Contudo, o estudo apontou que a maioria dos pacientes não apresentava autocuidado positivo. Apenas 6,4% apresentavam manutenção (adesão ao tratamento) adequada, e só 10,2% mostrou-se satisfatório o manejo (reconhecimento precoce de sintomas da doença, atitudes para minimizar esses sintomas e busca por auxílio profissional).
Esse resultado desfavorável foi atribuído ao desconhecimento dos pacientes sobre a necessidade e os procedimentos de autocuidado. A pesquisadora Ana Paula da Conceição lembra que “são pacientes com doenças crônicas, com pouca informação sobre sua condição de saúde e também pouca orientação sobre suas atitudes para o gerenciamento do autocuidado e sobre medidas que possam auxiliar o enfrentamento da sua doença.” Além disso, fatores como déficit cognitivo, baixo nível educacional, pouco tempo de experiência com a doença, sintomas limitantes e gravidade da doença também foram levados em conta.
Necessidade de intervenções
Aumentar o autocuidado pode significar melhora significativa na qualidade de vida dos pacientes com insuficiência cardíaca e sua saúde. Assim, se o problema é a falta de informação sobre o assunto, intervenções nesse sentido precisam ser implementadas. Segundo Diná Monteiro da Cruz, “a pesquisa mostrou que o manejo atual está sendo ineficaz para atingir níveis adequados de autocuidado e QVRS, mostrando a necessidade de mudanças nas estratégias que vêm sendo utilizadas.”
Além do autocuidado, outros problemas como os distúrbios do sono, que atingiram mais de 70% dos entrevistados, podem ser melhorados com intervenções educativas não farmacológicas.
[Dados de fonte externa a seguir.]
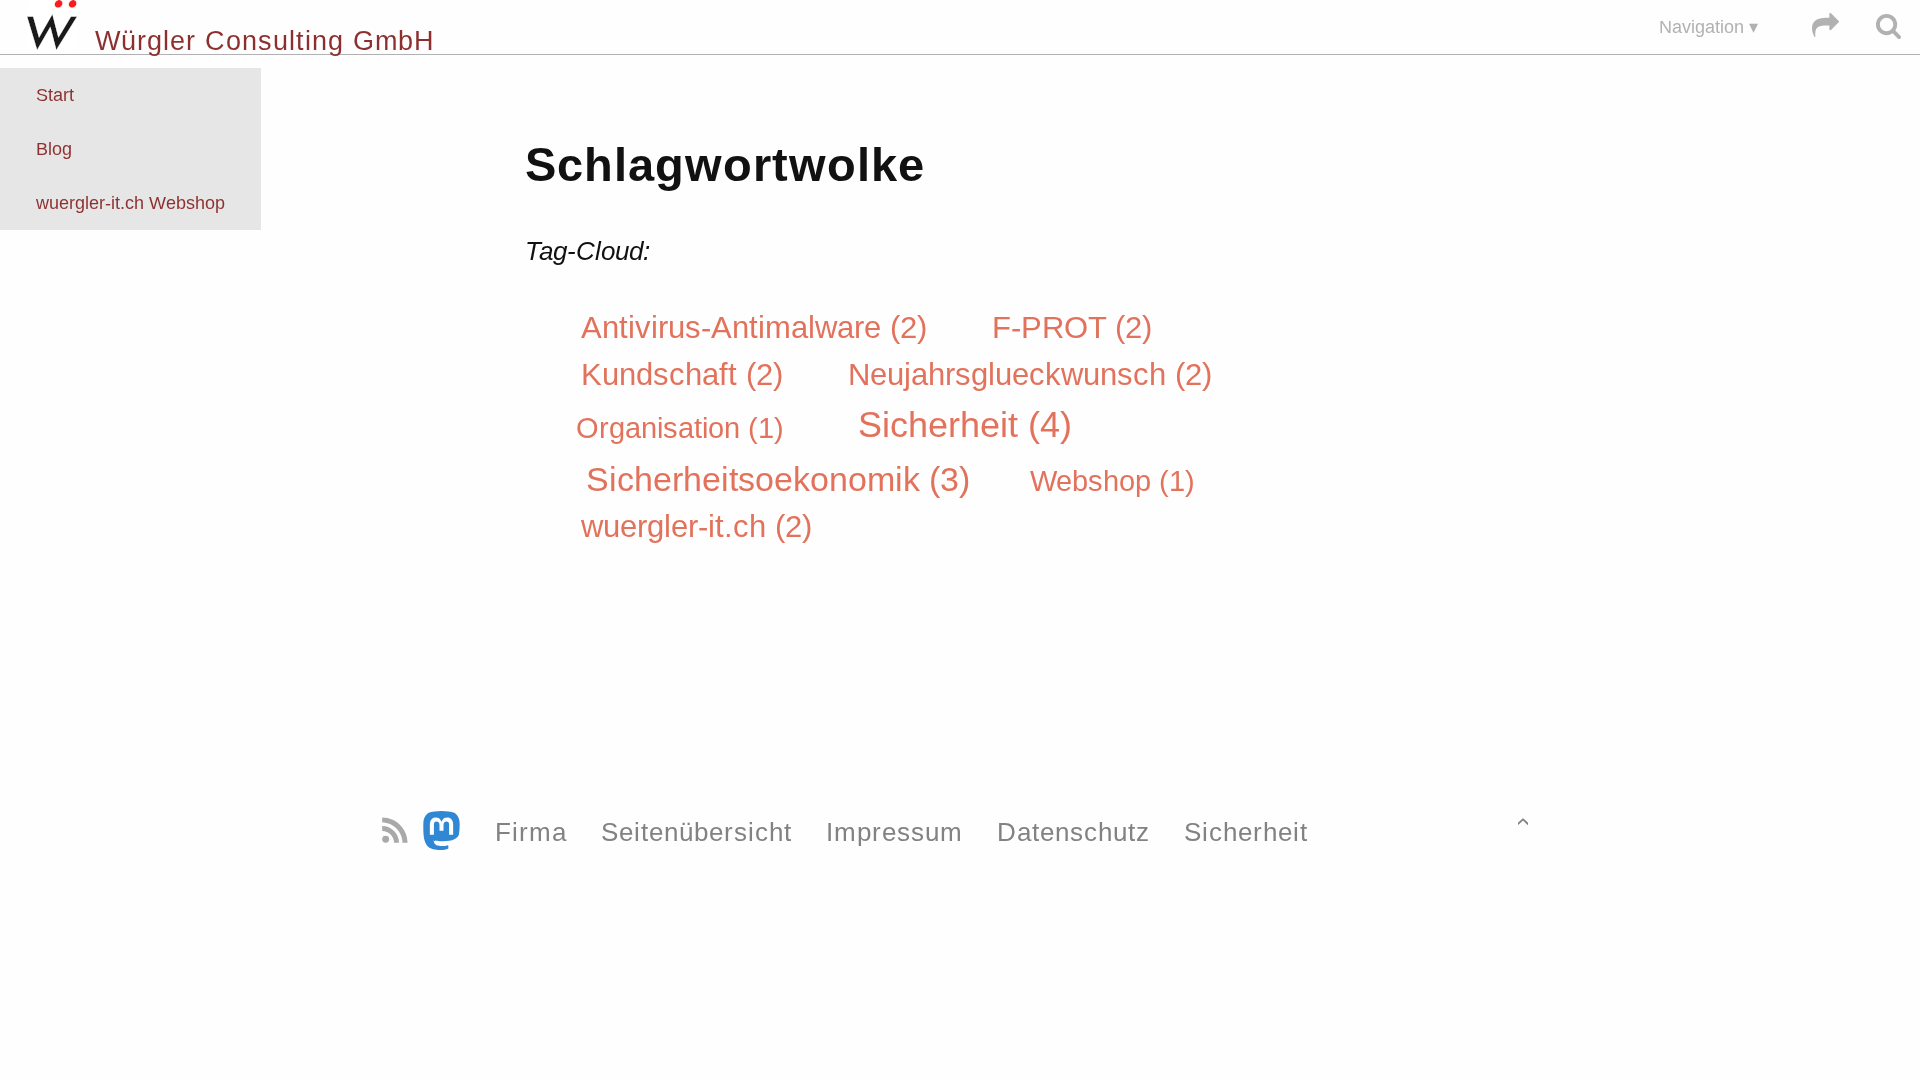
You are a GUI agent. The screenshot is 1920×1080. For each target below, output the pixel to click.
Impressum (894, 832)
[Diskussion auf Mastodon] (445, 832)
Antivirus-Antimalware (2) (758, 327)
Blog (54, 149)
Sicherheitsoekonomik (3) (782, 478)
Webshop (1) (1112, 480)
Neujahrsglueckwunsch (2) (1030, 374)
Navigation (1701, 27)
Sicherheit (1246, 832)
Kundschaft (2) (686, 374)
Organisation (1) (684, 428)
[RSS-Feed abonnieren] (398, 832)
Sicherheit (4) (965, 425)
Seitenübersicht (696, 832)
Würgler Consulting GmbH (256, 41)
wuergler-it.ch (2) (696, 526)
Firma (531, 832)
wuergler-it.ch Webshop (130, 203)
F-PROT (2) (1072, 327)
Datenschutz (1073, 832)
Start (55, 95)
Mudanças de hábitos antes de dormir, como incluir atividades relaxantes na rotina, não realizar atividades muito estressantes ou agitadas à noite e não jantar muito tarde se mostraram efetivas para melhorar o sono em outros estudos.
Segundo as pesquisadoras da EE, é preciso que os pacientes “desenvolvam atitudes, conhecimentos e habilidades capazes de lhes conferir certo grau de autonomia para perceber, interpretar e adotar medidas para aliviar os sintomas”. Nesse sentido, elas estão realizando uma revisão sistemática de pesquisas para estudar quais seriam as melhores intervenções para melhorar a QVRS de indivíduos com insuficiência cardíaca.